Introduction: Benign recurrent intrahepatic cholestasis (BRIC) is characterized by episodes of liver dysfunction called cholestasis. Episodes of cholestasis can last from weeks to months, and the time between episodes, during which there are usually no symptoms, can vary from weeks to years. The first episode of cholestasis usually occurs in an affected person's teens or twenties. An attack typically begins with severe itchiness followed by jaundice a few weeks later.
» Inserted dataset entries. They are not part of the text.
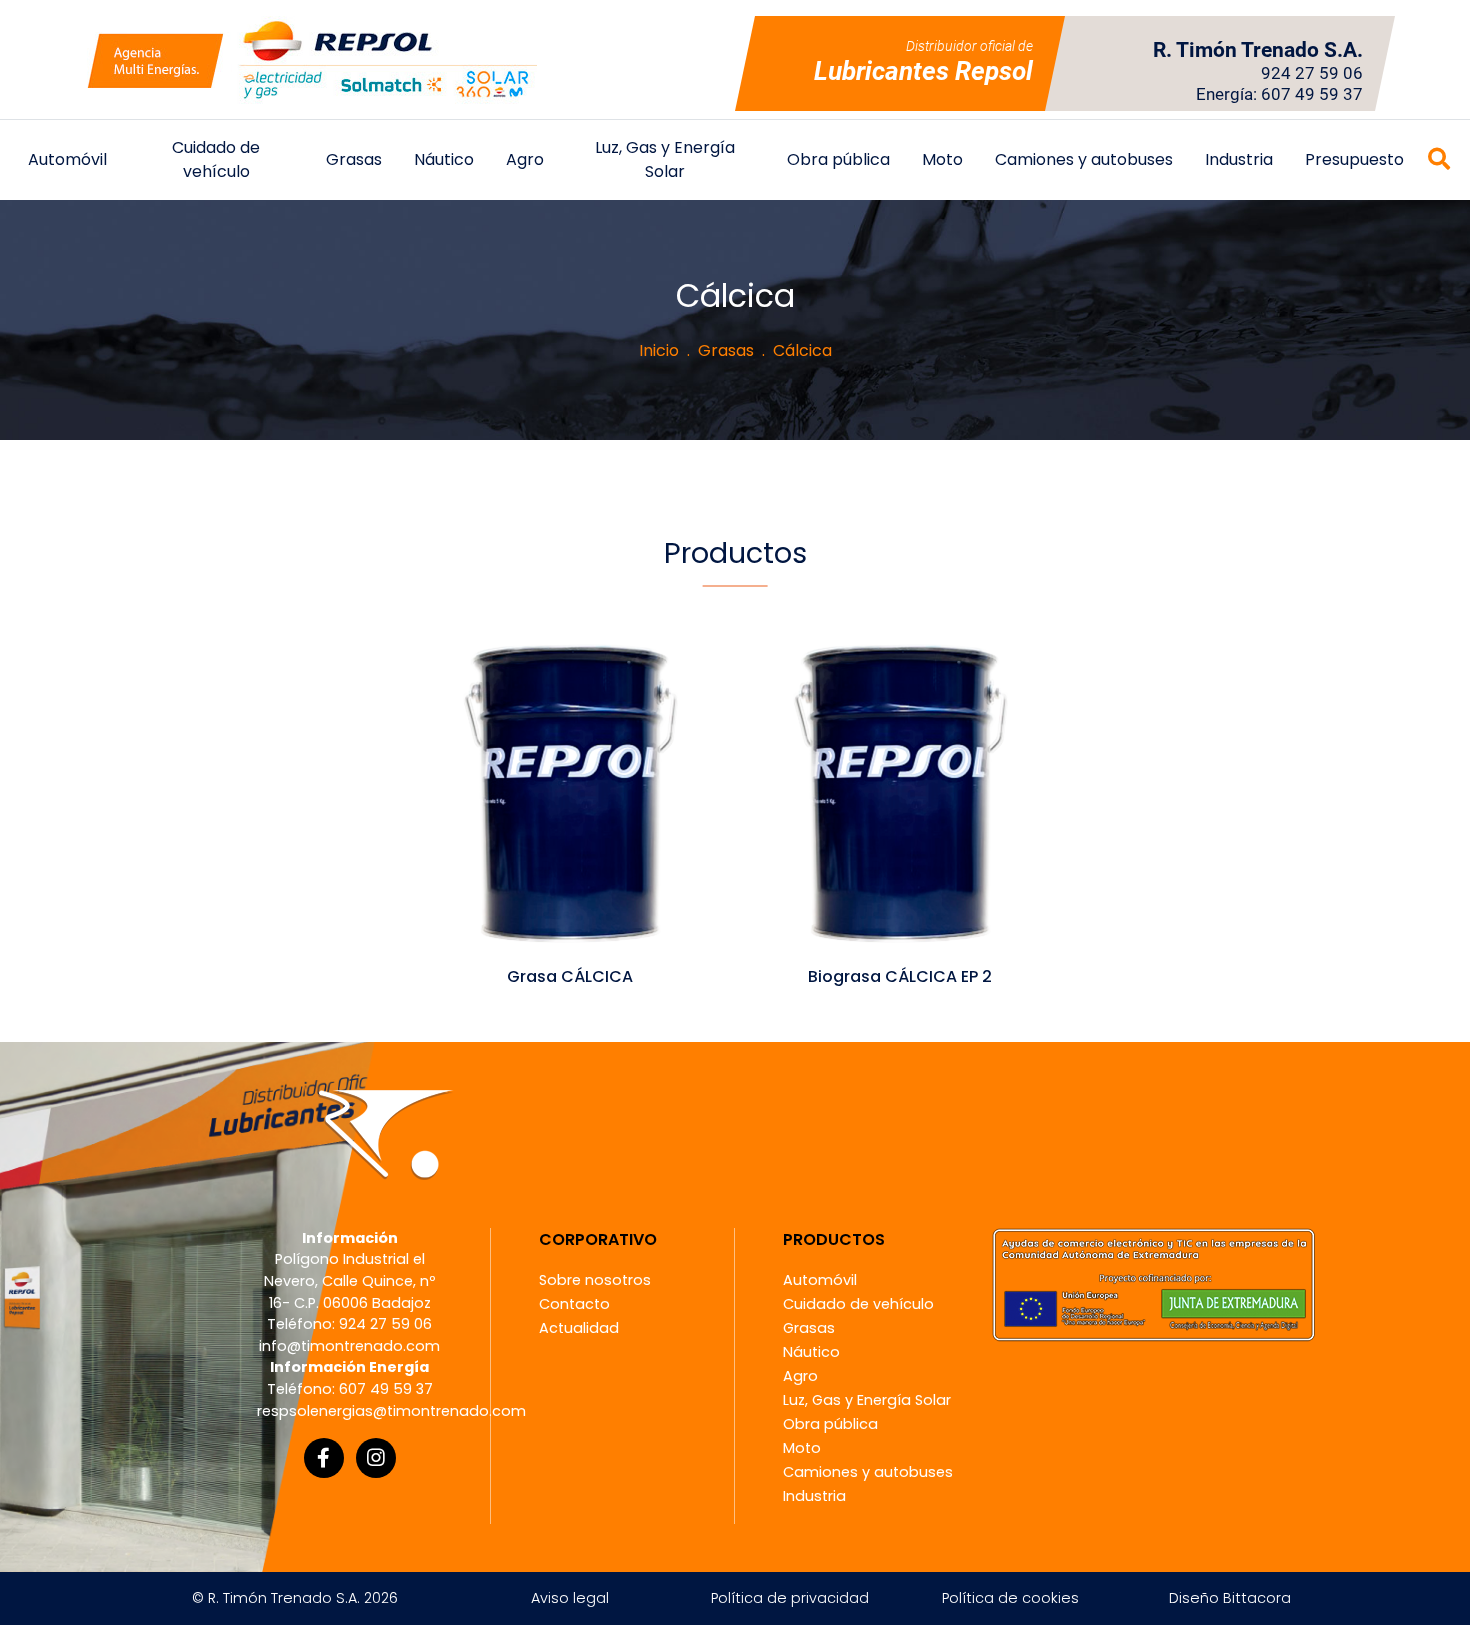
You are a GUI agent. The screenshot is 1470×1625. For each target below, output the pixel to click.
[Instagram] (376, 1458)
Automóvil (67, 159)
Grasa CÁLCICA (570, 976)
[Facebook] (324, 1458)
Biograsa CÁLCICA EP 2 (900, 976)
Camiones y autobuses (1084, 159)
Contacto (574, 1304)
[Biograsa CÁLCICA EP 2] (900, 791)
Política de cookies (1010, 1598)
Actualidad (579, 1328)
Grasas (354, 159)
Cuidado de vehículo (216, 159)
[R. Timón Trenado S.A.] (312, 59)
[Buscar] (1439, 160)
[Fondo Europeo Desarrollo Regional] (1153, 1283)
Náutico (444, 159)
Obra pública (838, 159)
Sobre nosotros (595, 1280)
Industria (1239, 159)
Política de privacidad (790, 1598)
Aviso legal (570, 1598)
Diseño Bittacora (1230, 1598)
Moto (942, 159)
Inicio (659, 350)
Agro (525, 159)
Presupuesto (1354, 159)
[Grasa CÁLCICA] (570, 791)
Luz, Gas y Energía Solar (665, 159)
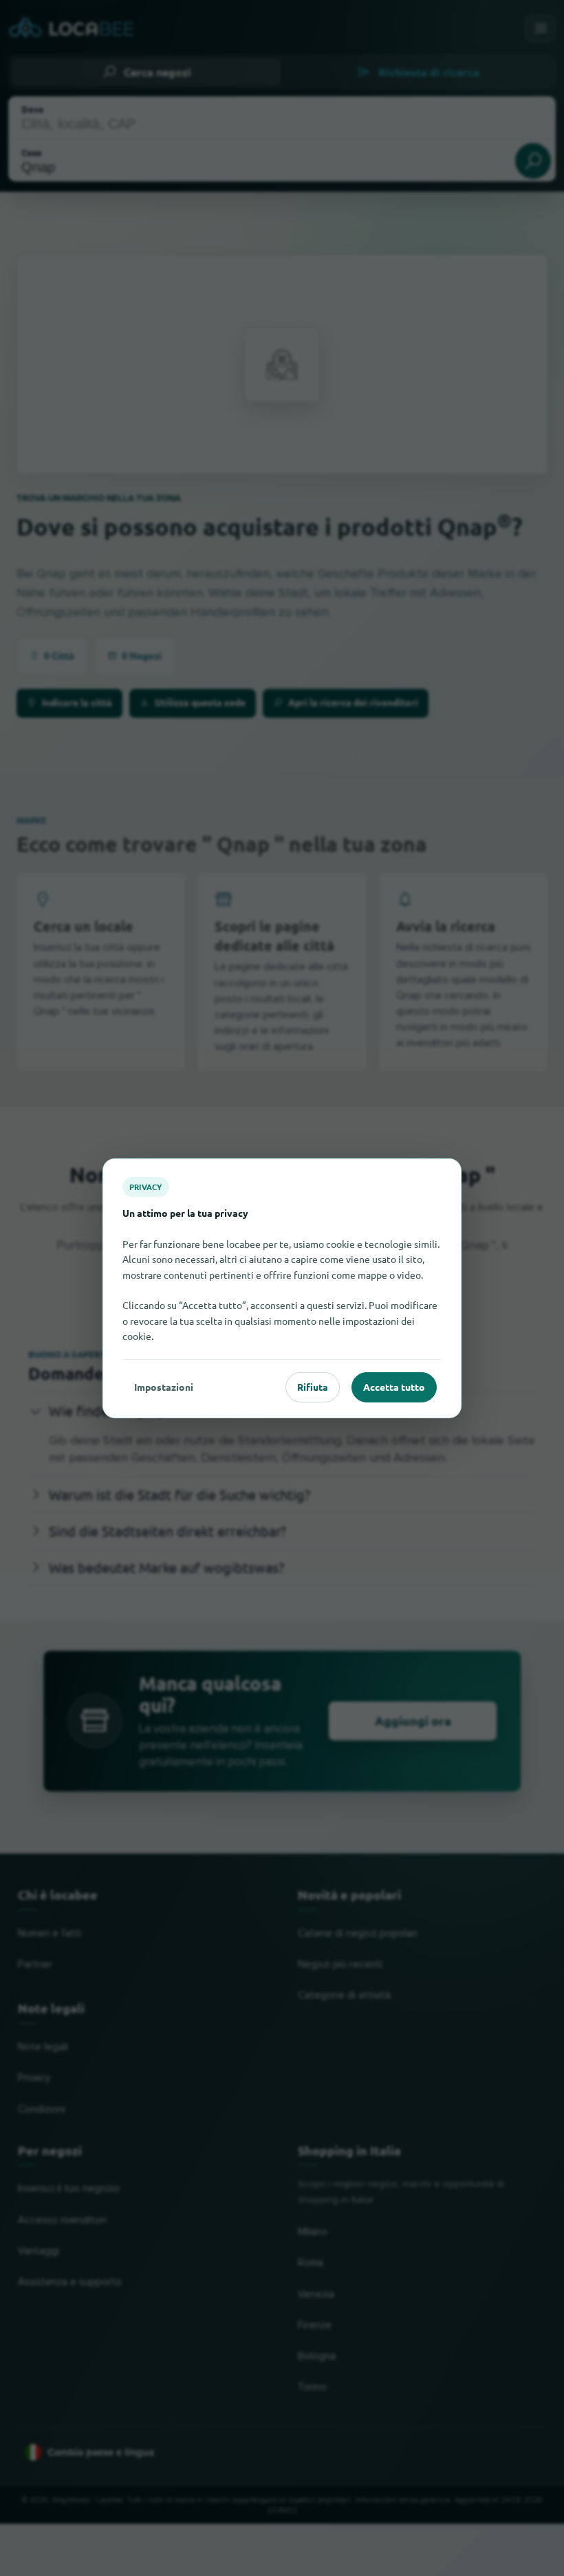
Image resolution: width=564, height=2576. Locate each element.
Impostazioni (163, 1386)
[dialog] (282, 1288)
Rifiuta (312, 1386)
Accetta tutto (394, 1386)
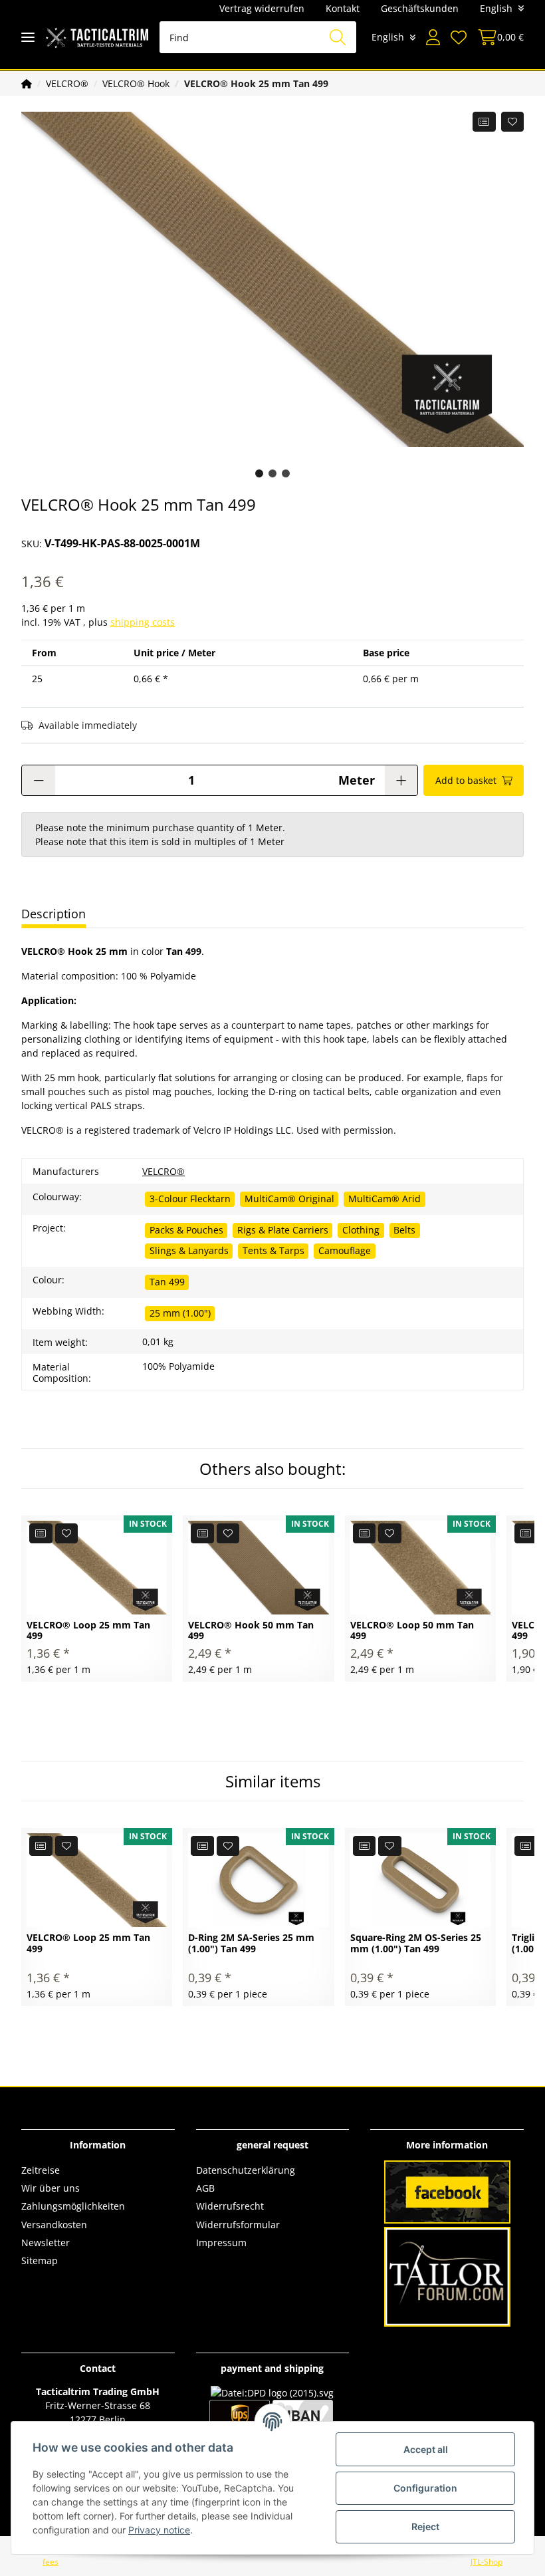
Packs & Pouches (186, 1230)
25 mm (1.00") (180, 1313)
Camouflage (344, 1250)
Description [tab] (53, 914)
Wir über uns (50, 2188)
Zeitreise (40, 2170)
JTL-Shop (486, 2561)
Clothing (361, 1230)
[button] (433, 37)
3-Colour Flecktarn (190, 1198)
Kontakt (343, 8)
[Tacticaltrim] (97, 38)
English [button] (496, 8)
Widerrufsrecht (230, 2206)
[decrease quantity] (38, 780)
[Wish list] (458, 37)
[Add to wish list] (512, 122)
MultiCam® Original (289, 1198)
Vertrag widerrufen (261, 8)
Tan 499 (167, 1281)
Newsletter (45, 2242)
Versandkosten (54, 2224)
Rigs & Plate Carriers (282, 1230)
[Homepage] (26, 83)
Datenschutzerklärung (245, 2170)
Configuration (425, 2488)
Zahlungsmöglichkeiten (73, 2206)
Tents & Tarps (273, 1250)
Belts (404, 1230)
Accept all (425, 2449)
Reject (425, 2526)
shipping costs (142, 622)
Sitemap (39, 2260)
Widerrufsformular (238, 2224)
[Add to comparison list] (484, 122)
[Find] (337, 37)
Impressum (221, 2242)
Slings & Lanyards (189, 1250)
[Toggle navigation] (28, 37)
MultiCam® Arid (384, 1198)
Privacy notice (159, 2529)
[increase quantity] (401, 780)
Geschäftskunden (420, 8)
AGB (205, 2188)
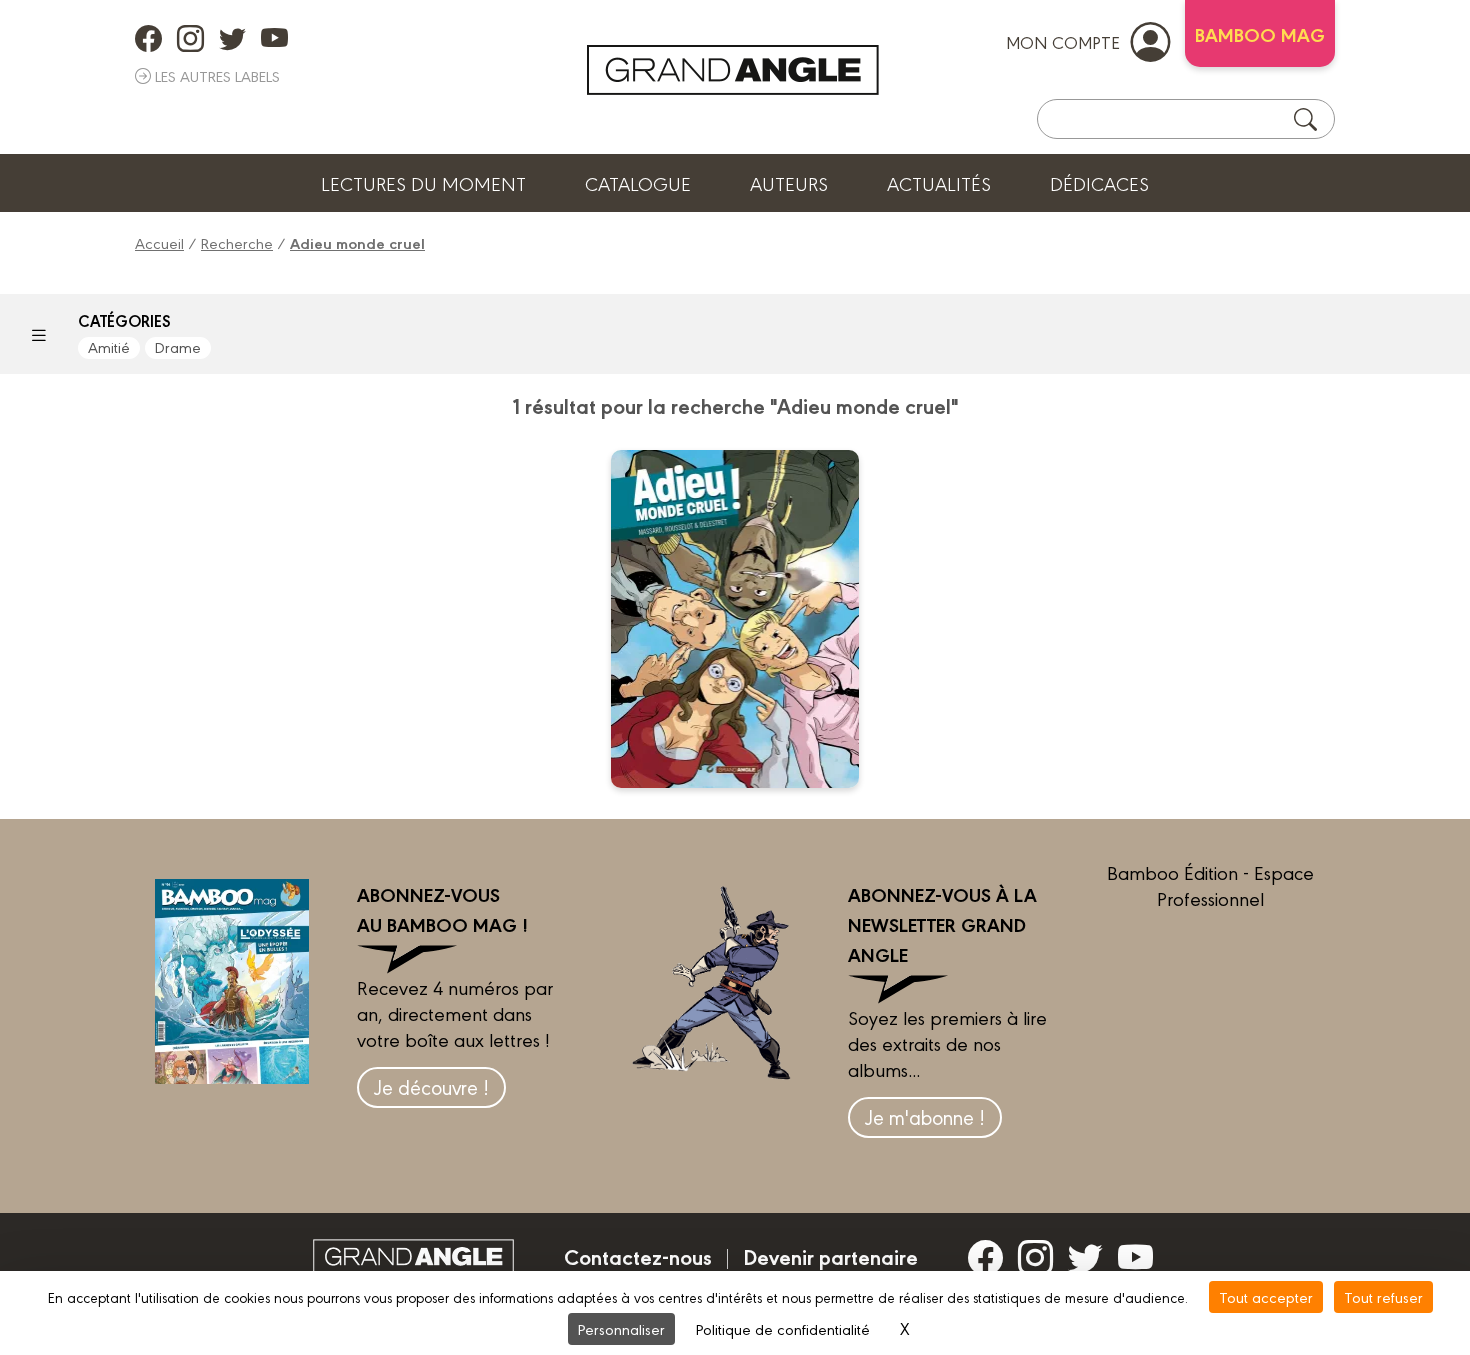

Case study: A 23 years old Sudanese male presented to us at ELmek Nimer university hospital complain of generalized itching, constipation, yellowish discoloration of sclera and he passed dark urine, with recurrent attack of similar conditions during the last 5 years with extensively investigations to kwon what are the cause of his jaundice, also with multiple trial of management without any improvement. Based on his condition and positive family we diagnosed him as familial benign recurrent intrahepatic cholestasis. Start treatment with Urthodoxycholic acid with dramatic response and improvement in his condition and liver function test. DISCUSSION: Mutations in the ATP8B1 gene cause benign recurrent intrahepatic cholestasis type1 (BRIC1), and mutations in the ABCB11 gene cause benign recurrent intrahepaticcholestasis type 2 (BRIC2). These two genes are involved in the release of bile, a fluid produced by the liver that helps digest fats. Conclusion: The present case is support the use of Urthodoxycholic acid for the treatment of cholestatic liver diseases, and showed excellent out come in the treatment of familial benign recurrent intrahepatic cholestasis.